Oh, the scandal and gossip such an arrangement would have caused today! Here you have a choirmaster-priest taking special interest in an unwanted young boy. And yes, the clergyman took the boy into his house to become a type of foster-father, teaching him music and educating the lad. Back then it must have been seen as a charitable act; but today we’ve become a vindictive and suspicious society. Such kindness would be tagged as inappropriate while we look for less than honourable intentions on Joseph’s benefactor’s part. .
Despite our misgivings, Joseph developed a fine tenor voice and learnt to play the violin and the organ. Then, once again with the help of the kind priest, he was enrolled in the Seminary of Salzburg, where illegitimate youths weren’t allowed. Another miracle? Of course!
Maybe not surprisingly, there were a few odd hiccups. Joseph (remember the lack of fatherly discipline?) often sneaked away from the austere atmosphere of the seminary to visit the local pub. He thought the songs were much livelier and the company more stimulating. Poor Father Hiernle had to come to his rescue every so often.
Despite this, on the 21st of August 1815, he was ordained as priest. He swapped the gay life of a student for the frock and now faced a lifetime of solemnly serving the Church.
There was another problem. Due to a chronic chest problem (asthma?) he didn’t have the stamina to conduct a full service. Joseph Mohr would always be an assistant priest – there was no way he could handle a congregation on his own. Joseph, one may be excused to assume, was destined for obscurity.
Not so, for this was the man who penned the famous words for Silent Night. He created something we all associate with Christmas: in fact, Christmas without Silent Night is just about unthinkable.
The point of the story of Joseph Mohr is a simple one: being a single parent doesn’t necessarily mean your child is doomed to end up a loser.

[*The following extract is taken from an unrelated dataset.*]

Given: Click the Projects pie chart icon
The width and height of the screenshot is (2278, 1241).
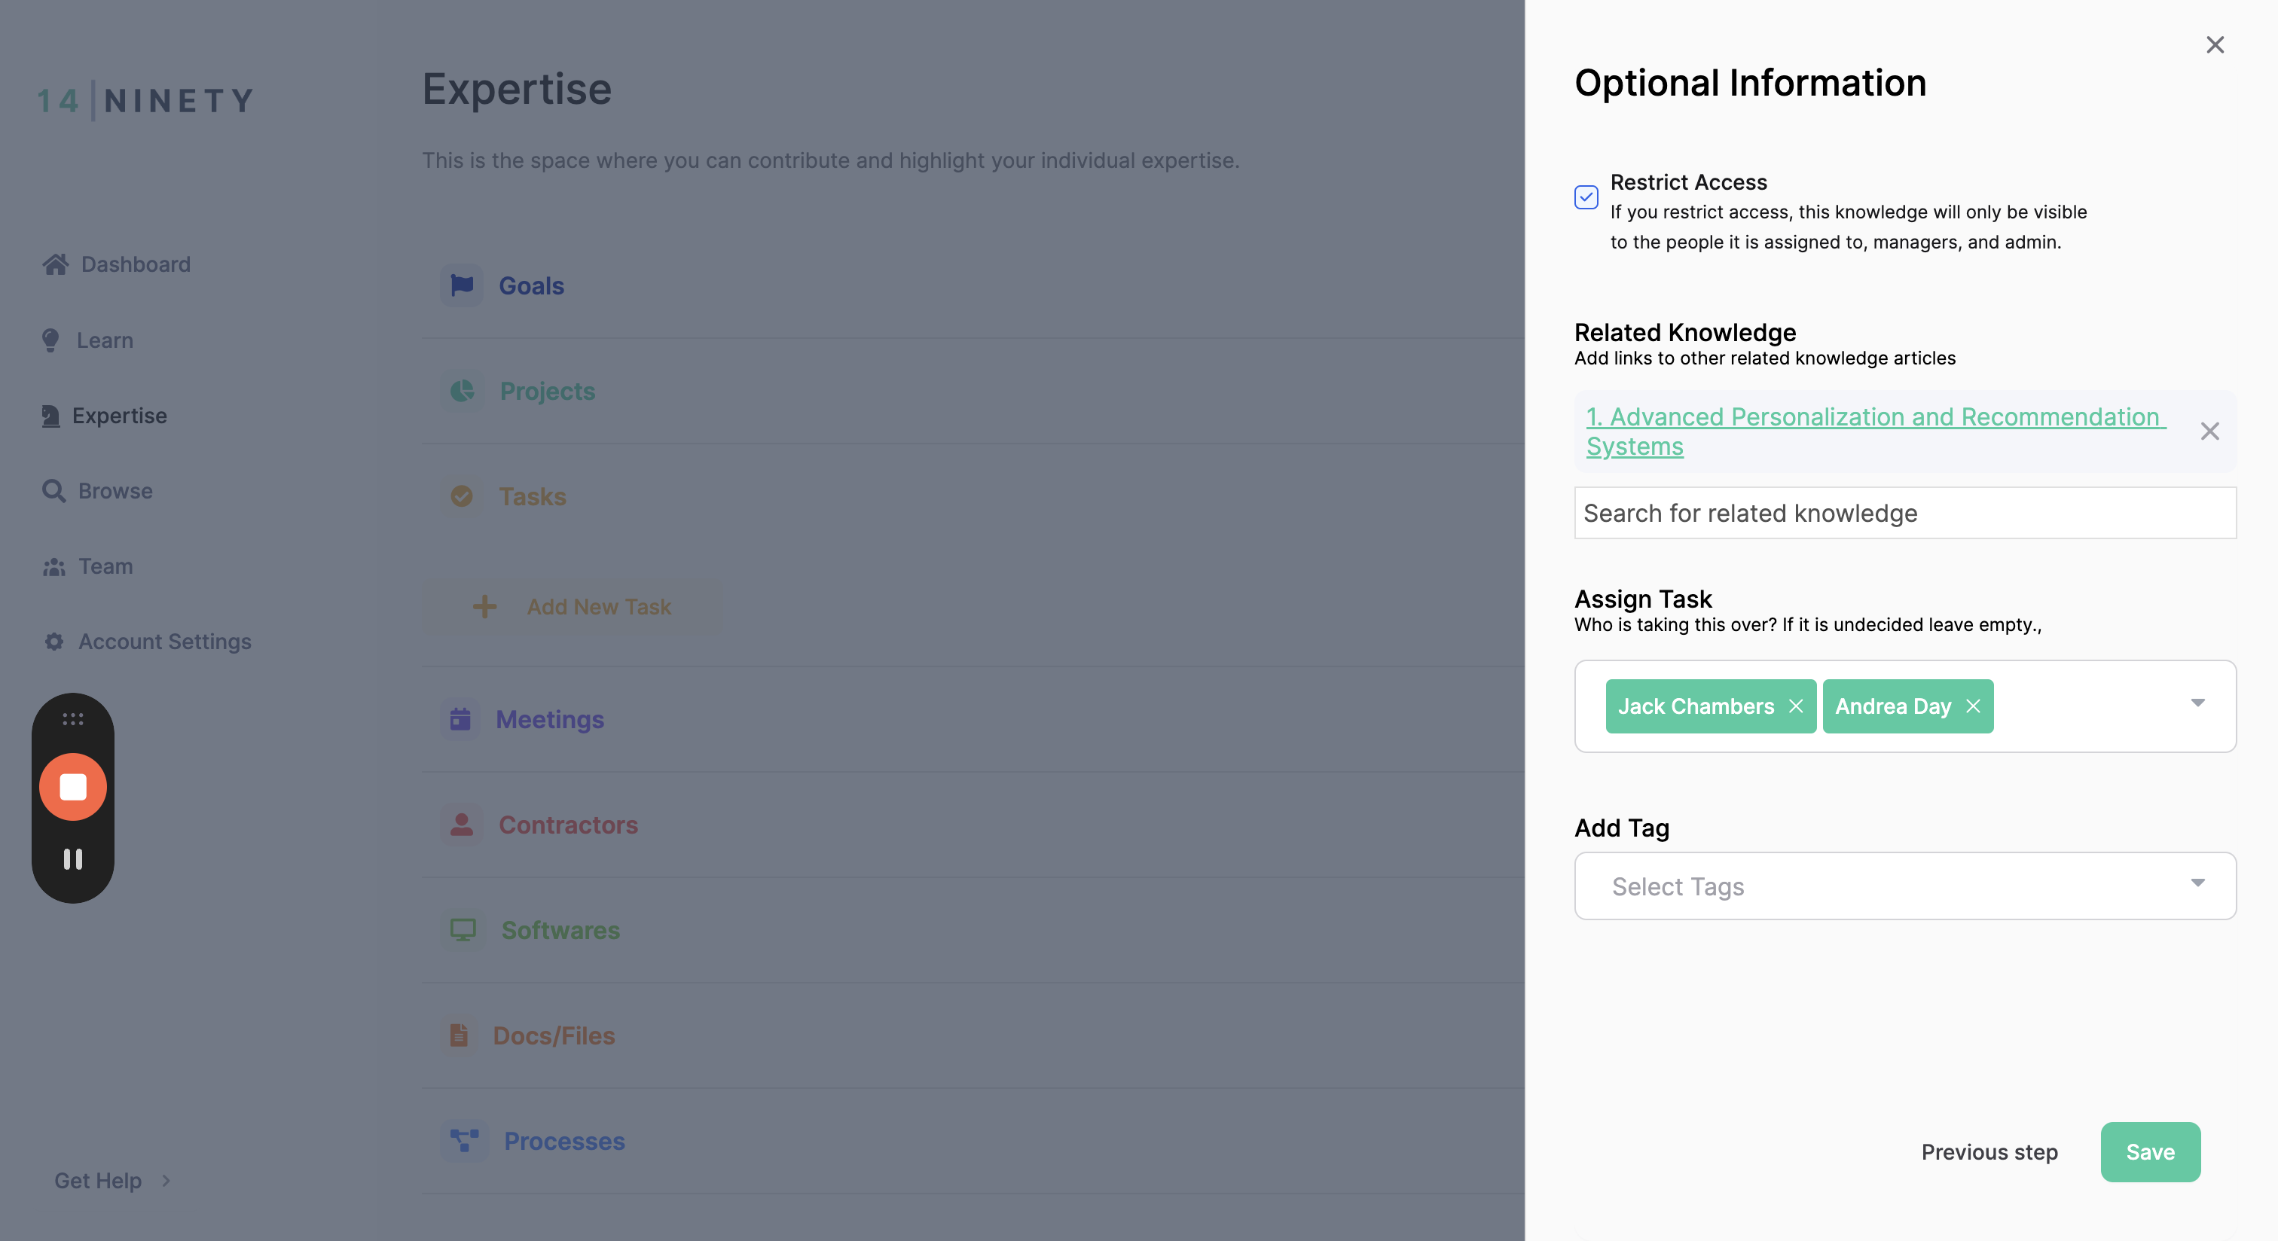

Those books with the well-meant advice may be of help – and trying to give your child the best balanced childhood isn’t wrong… But…
There isn’t a thing called a “Normal Home”. It doesn’t exist. No matter how perfect a family seems to be: there are skeletons in all our cupboards. Go on: check it out for yourselves. Go and live in the Joneses house for a week.Or the Smith’s. You’ll find cracks in the thin veneer of perfection. There are no perfect parents, no perfect children and no perfect homes.

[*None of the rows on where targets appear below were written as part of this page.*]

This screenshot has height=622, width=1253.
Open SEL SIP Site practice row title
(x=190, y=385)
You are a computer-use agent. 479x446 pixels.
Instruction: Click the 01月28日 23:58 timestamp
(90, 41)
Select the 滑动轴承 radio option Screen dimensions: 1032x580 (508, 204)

The fact that Joseph Mohr was illegitimate, sickly and poor, didn’t prevent him from achieving something special with his life.
Maybe that’s the miracle of Christmas. Maybe this is the time of year when we must throw out the excuses, the guilt and the quest for normality – and celebrate our individually unique imperfections. It is, after all, in overcoming these problems and difficulties that we unite in the dream of a better life.

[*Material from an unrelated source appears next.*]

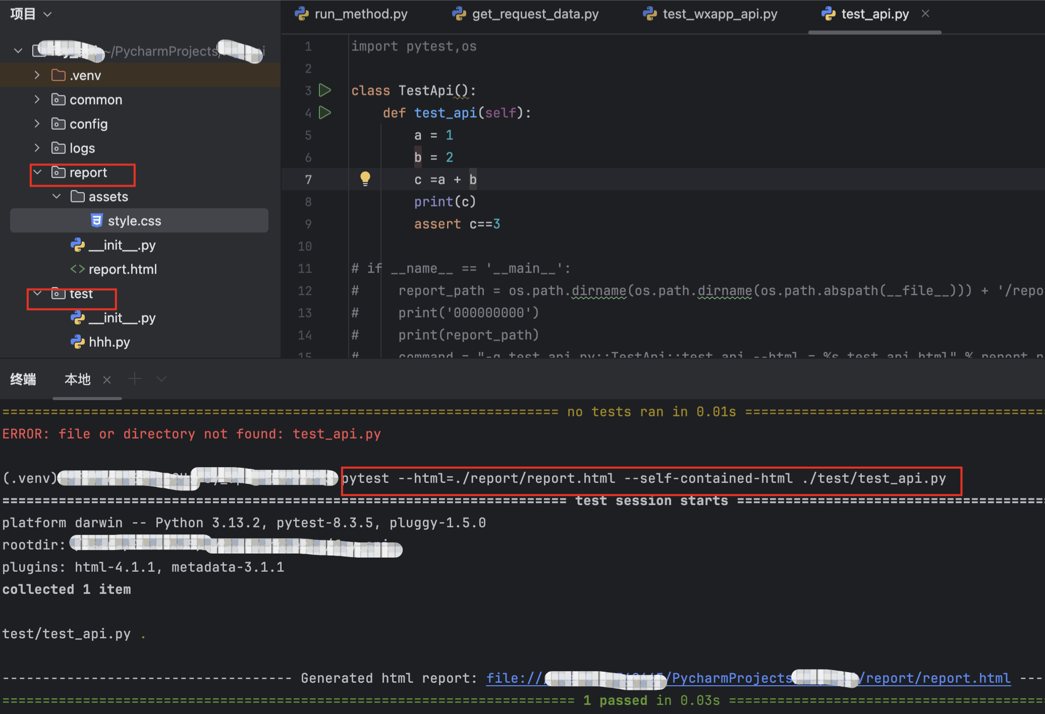Open style.css file in project tree
The image size is (1045, 714).
pos(134,221)
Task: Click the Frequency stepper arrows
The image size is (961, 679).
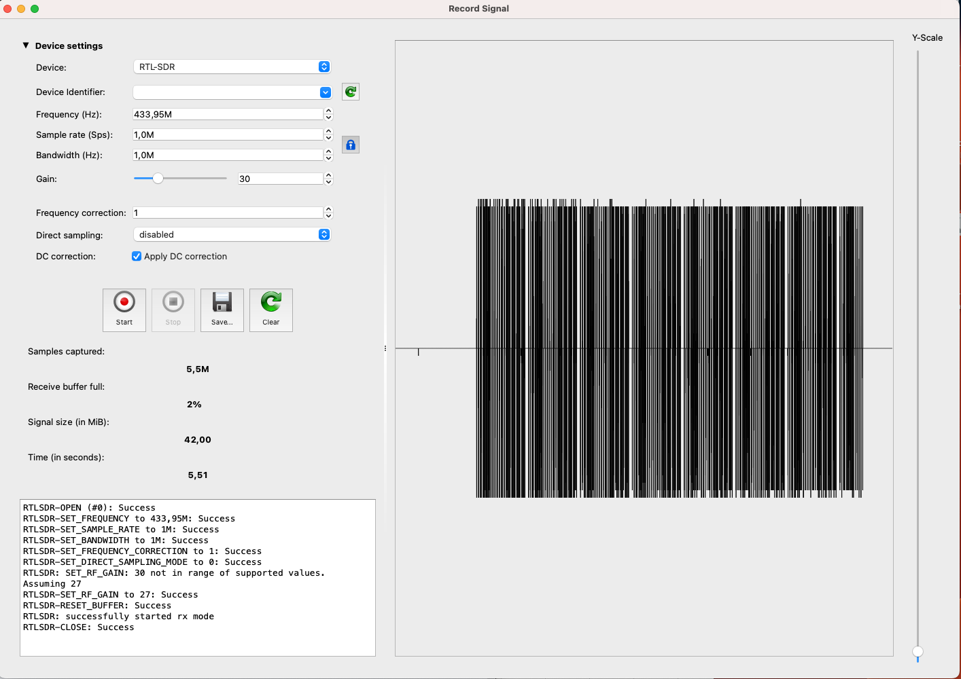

At this point, Gertruida will always pat Boggel on the shoulder while reminding him that all this talking makes her very thirsty indeed. While he opens a beer, she allows her audience to mull over the many questions arising at this point in the story: how did Joseph Mohr get to pen down the words of the famous song? Who wrote the music? And of course, there are the delicious little inserts of a hungry mouse, a cold winter and a broken organ waiting to be recounted.
With growing impatience, they’ll wait for her to finish her drink before going on.